By Dan Davison, Student Left Network BME rep and Cambridge UCU member
It’s been an eventful year for members of the University and College Union (UCU). After the disheartening experience of twice failing to meet the 50% turnout threshold for industrial action over pay in higher education, the incumbent General Secretary (GS) Sally Hunt stepped down for health reasons. This triggered a dramatic GS election, which the independent left candidate Dr Jo Grady won in a surprise landslide, picking up 48.7% of the vote in the first round and then 64% in the second.
We in the Student Left Network (SLN) endorsed Grady because she was a rank-and-file worker-activist who rose to prominence during UCU’s national pensions strike in 2018, which was in large part the origin of our organisation. Although Grady’s election manifesto was impressive and we celebrate her victory, we need to think seriously about the as yet unfulfilled promise of the grassroots rebellion in UCU, which grew out of Hunt’s poor handling of the pensions strike last year and her shutting down of UCU Congress 2018 in response to motions critical of her leadership.

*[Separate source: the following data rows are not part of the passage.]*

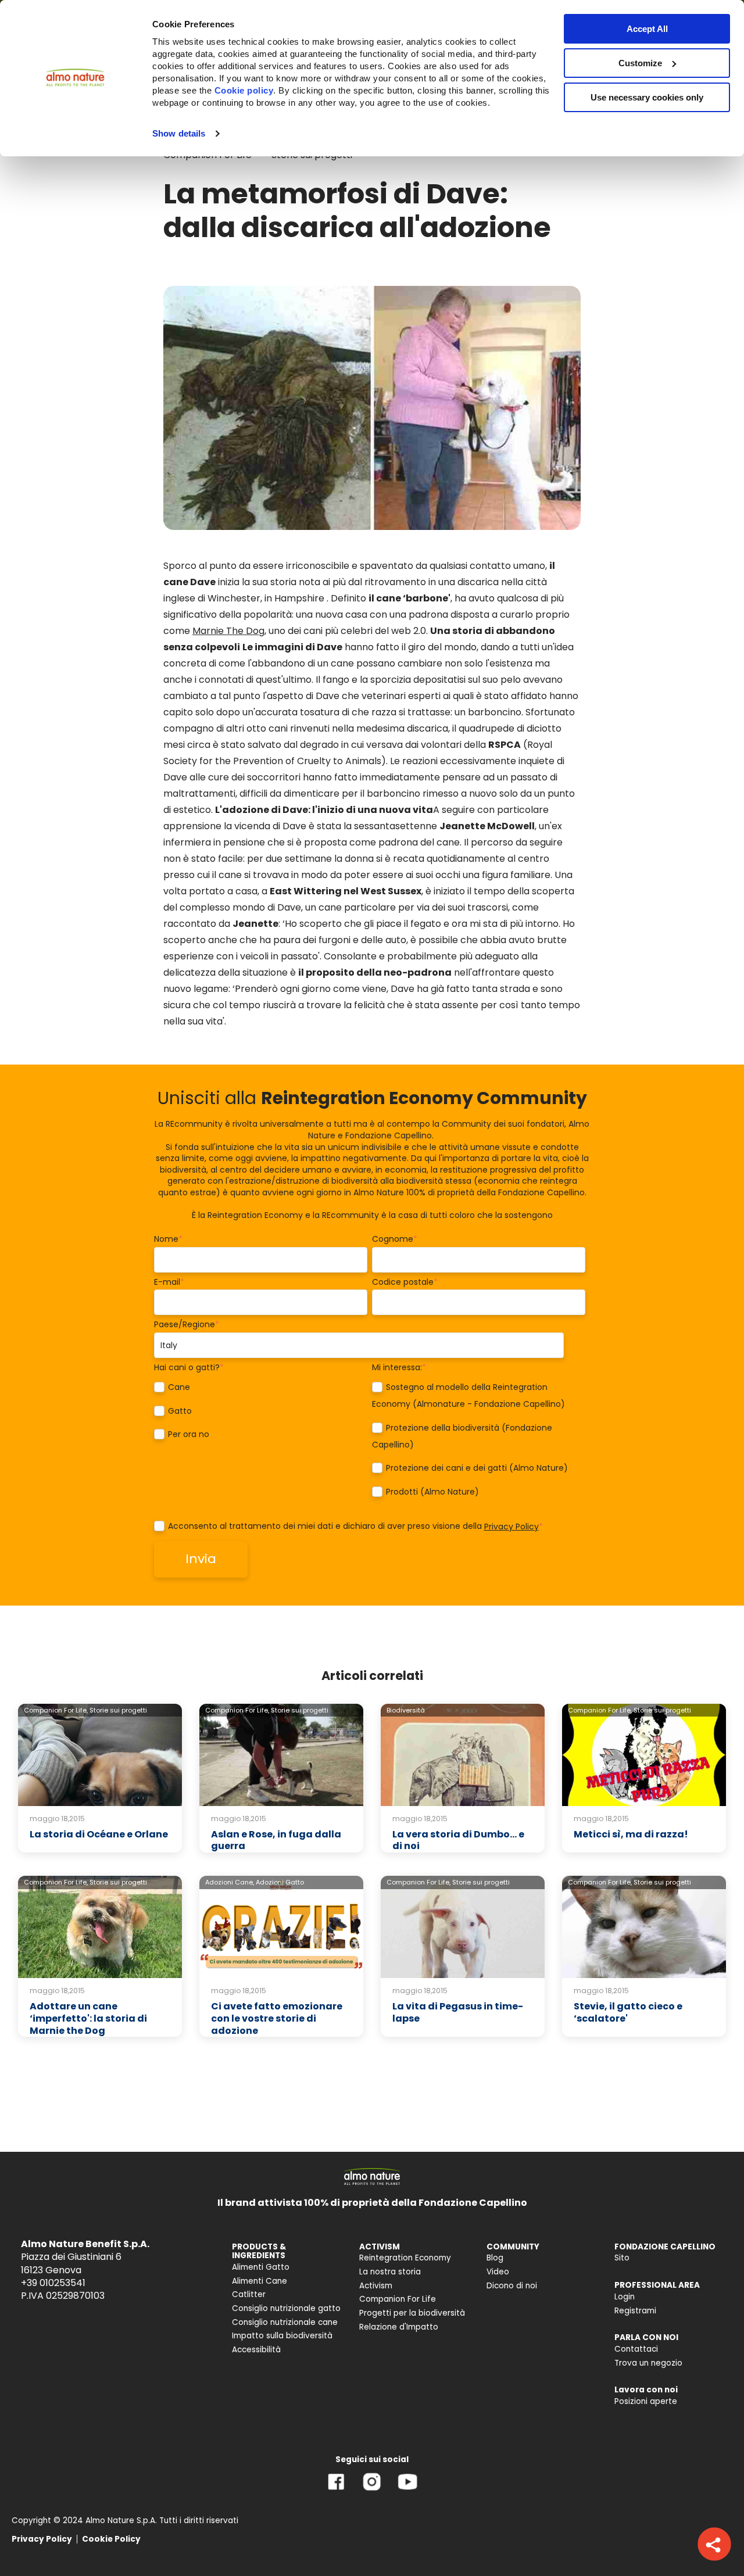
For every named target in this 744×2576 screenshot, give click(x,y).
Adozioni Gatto (280, 1882)
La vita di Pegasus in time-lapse (457, 2012)
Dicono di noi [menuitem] (512, 2285)
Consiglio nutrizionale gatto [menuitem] (286, 2308)
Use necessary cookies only (647, 97)
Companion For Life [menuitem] (397, 2299)
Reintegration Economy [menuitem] (405, 2257)
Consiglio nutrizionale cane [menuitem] (285, 2322)
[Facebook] (336, 2490)
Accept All (647, 29)
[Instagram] (371, 2490)
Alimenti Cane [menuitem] (259, 2281)
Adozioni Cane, (229, 1882)
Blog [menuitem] (495, 2257)
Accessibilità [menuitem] (256, 2349)
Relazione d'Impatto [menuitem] (398, 2327)
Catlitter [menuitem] (249, 2294)
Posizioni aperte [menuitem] (645, 2401)
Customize (640, 63)
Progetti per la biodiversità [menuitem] (412, 2313)
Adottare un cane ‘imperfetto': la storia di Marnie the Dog (88, 2018)
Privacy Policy (511, 1526)
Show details (178, 133)
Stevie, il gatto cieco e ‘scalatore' (628, 2012)
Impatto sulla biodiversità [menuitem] (282, 2335)
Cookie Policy (111, 2539)
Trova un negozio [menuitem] (648, 2363)
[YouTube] (407, 2490)
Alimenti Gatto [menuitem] (260, 2267)
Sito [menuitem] (621, 2257)
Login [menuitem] (624, 2296)
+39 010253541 (53, 2283)
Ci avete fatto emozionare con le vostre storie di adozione (276, 2018)
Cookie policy (244, 90)
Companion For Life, (56, 1710)
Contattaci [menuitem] (636, 2349)
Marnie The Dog (228, 630)
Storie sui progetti (118, 1710)
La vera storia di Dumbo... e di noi (458, 1840)
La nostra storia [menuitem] (390, 2271)
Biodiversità (406, 1710)
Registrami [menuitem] (635, 2310)
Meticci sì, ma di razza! (631, 1834)
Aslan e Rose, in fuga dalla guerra (276, 1840)
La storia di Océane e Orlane (99, 1834)
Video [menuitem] (498, 2271)
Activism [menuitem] (375, 2285)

One of several activist networks to emerge from this rebellion is UCU Rank and File, which had its inaugural meeting in April 2018. Realising the significance of Grady’s victory, the upcoming ballots on pensions and pay this September/October, and the work still needed to make the union more militant and democratic, UCU Rank and File called for a meeting in Leeds on 30 June. Despite the short notice and the inconvenient time of year, approximately 16 people from various branches, jobs, and grades attended, including Student Left Network members in York, Loughborough and Cambridge.
We had a general discussion of where our power lies and how we should strike given the challenges we face in our sector and how our work is structured. For instance, how can we make it easier for casualised workers to strike? At which points in the academic year and working day would strike action have the most impact? What actions might we take to resist the border regime in which university staff are expected to participate via attendance monitoring and so forth? How do we coordinate the withdrawal of our labour with the actions of students and other unions?
In a session on positive examples of rank-and-file caucus victories that could prove instructive, I presented on how Teamsters for a Democratic Union (TDU) and the Caucus of Rank-and-file Educators (CORE) pushed for democratic reforms within the International Brotherhood of Teamsters and the Chicago Teachers Union respectively, and how these internal fights for union democracy directly fed into major, successful strikes.
I also talked about the US organisation Labor Notes, which serves as an important national hub for rank-and-file activists across different unions and sectors, and explained why such an extensive network based around a regular publication, conventions, and ‘Troublemakers’ Schools’ is a model worth following in the UK.
Additionally, Katy Fox-Hodess from Sheffield presented on Academic Workers for a Democratic Union (AWDU), a rank-and-file caucus for grad students in the University of California system. AWDU is very much in the same vein as Labor Notes, TDU, and the wider union democracy movement in the US, and has successfully pushed the university to accept open bargaining and various social justice demands.
We spoke at length about other pressing issues in the sector, including the drive towards online content with universities working in partnership with corporations. This has created dystopian conditions of precarity and alienation that reach even further than outsourcing. We also made proposals on how UCU Rank and File should function and on what we need to do practically, forming several working groups on such matters as casualisation, open bargaining, what we want the union and the education sector to be like, skills-sharing, and how to take effective strike action.
UCU Rank and File plans to meet again in September during the first few weeks of the new strike ballots. The meeting will probably take place in London. I also wish to draw attention to the event on 2 November being organised as part of UCU London Region’s #UCUTransformed initiative. This event aims to involve all the different left and grassroots networks in the union. In the long run, I believe it would be most beneficial for the different rank-and-file groupings to integrate into one large, formalised caucus that can transform UCU structurally and culturally from within.
The pay and pensions strike ballots are due to run from 9 September to 30 October. In the meantime, I encourage student activists in and around UCU to join and assist UCU Rank and File’s working groups. The student movement has many years’ worth of ideas of what education should look like and, in any event, we should build closer links between students and workers on campus so that we can coordinate our fight against marketisation, border controls, and other ills in our sector effectively.